When the branches and especially the trunk hit the ground, the house shook.

And they chipped it all up and carted it all away.

Then they got out the really big equipment and ground down the trunk, 3 feet into the ground. Now I was under the impression that they would take all that with them, too. But when they left this was still here. We just looked at each other. Where were we going to put that much mulch? I spread it everywhere I could and it didn't even make a dent in the pile. What to do? So Mr. Truck made a sign that said "Free Mulch." He stuck it in the pile and we waited. It was there Thursday, it was there Friday, it was still there Saturday. On Saturday I spread more around the shrubs. Sunday morning we woke up and it was gone. We don't know who or how, we never heard anything and the dogs didn't even bark. So now the tree is really gone.

We're planning on planting a small tree this spring. I'm leaning towards a Kousa Dogwood.


Sara said...

Very sad. But a torn up foundation is even sadder. I'm glad you are planting another tree...and that someone claimed all that mulch. :-)

Wanderingcatstudio said...

Its a shame about the tree but I absolutely understand! Glad to hear your going to plant a new one. My grandparents have four acres and several of the trees are dying and need to be cut down. I'm going to surprise my gramma this spring with several new ones.

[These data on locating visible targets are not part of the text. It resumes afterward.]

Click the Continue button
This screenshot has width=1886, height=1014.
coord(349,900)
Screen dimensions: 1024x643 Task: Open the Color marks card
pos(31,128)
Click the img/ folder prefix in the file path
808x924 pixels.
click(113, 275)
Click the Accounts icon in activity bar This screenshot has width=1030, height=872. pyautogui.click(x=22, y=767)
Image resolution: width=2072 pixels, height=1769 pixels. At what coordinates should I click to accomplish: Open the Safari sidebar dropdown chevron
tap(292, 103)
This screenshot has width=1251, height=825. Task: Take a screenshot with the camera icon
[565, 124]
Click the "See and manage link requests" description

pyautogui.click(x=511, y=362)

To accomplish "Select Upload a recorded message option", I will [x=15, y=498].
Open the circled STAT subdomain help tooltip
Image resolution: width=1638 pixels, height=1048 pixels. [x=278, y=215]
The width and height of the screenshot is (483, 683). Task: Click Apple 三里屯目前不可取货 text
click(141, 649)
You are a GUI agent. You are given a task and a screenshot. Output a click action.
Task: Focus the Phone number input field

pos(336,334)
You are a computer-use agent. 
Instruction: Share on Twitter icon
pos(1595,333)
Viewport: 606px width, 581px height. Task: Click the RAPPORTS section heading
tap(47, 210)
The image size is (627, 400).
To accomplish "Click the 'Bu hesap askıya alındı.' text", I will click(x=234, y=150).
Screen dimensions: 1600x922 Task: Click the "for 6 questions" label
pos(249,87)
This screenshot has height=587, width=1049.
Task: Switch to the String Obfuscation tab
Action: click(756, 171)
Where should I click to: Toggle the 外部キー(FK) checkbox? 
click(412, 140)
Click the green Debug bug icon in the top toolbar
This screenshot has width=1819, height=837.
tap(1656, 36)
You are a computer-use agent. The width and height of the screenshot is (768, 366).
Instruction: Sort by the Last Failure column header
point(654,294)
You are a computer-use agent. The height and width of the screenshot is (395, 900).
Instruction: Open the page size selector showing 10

Not ready for handspun said...

We have a flowering Dogwood - but it's been quite finicky. Seems to suffer from too much sun and heat at the end of the suffer and get leaf burn. Maybe your Dogwood will be more successful!

Iron Needles said...

How I miss dogwoods. I loved them when I lived in KY and MO. The only really big trees we get here are cottonwoods. Well, unless you count the pines in the mountains. I do miss the hardwoods back east...or even in the midwest. Sorry about the tree having to come down, but sometimes they got to go.

Marie said...

I'm sorry to see the Sweetgum go. We have 2 of our own that shade the western side of our house. Did you know they make great fire starters (wait till they are all dried out - about late winter/early spring - then, keep them until next year. Better than any newspaper you'll find.)? They are also great for providing drainage in large pots. Plus, they are great for killing off grass. Just pile them up in a certain area and by spring of next year, the grass is dead. When you have a surplus of them every year, you get resourceful.
I love your new tree choice. I have 5 dogwoods in our yard and they are beautiful. Another option would be the Eastern Redbud, a fast grower and equally beautiful tree.
Regarding Handspun, be sure to mulch your dogwood and water it weekly during the summer when there is no rain in sight. I've brought 2 dogwoods back from the dead that way. It's true that they do better if allotted shade in the heat of the day.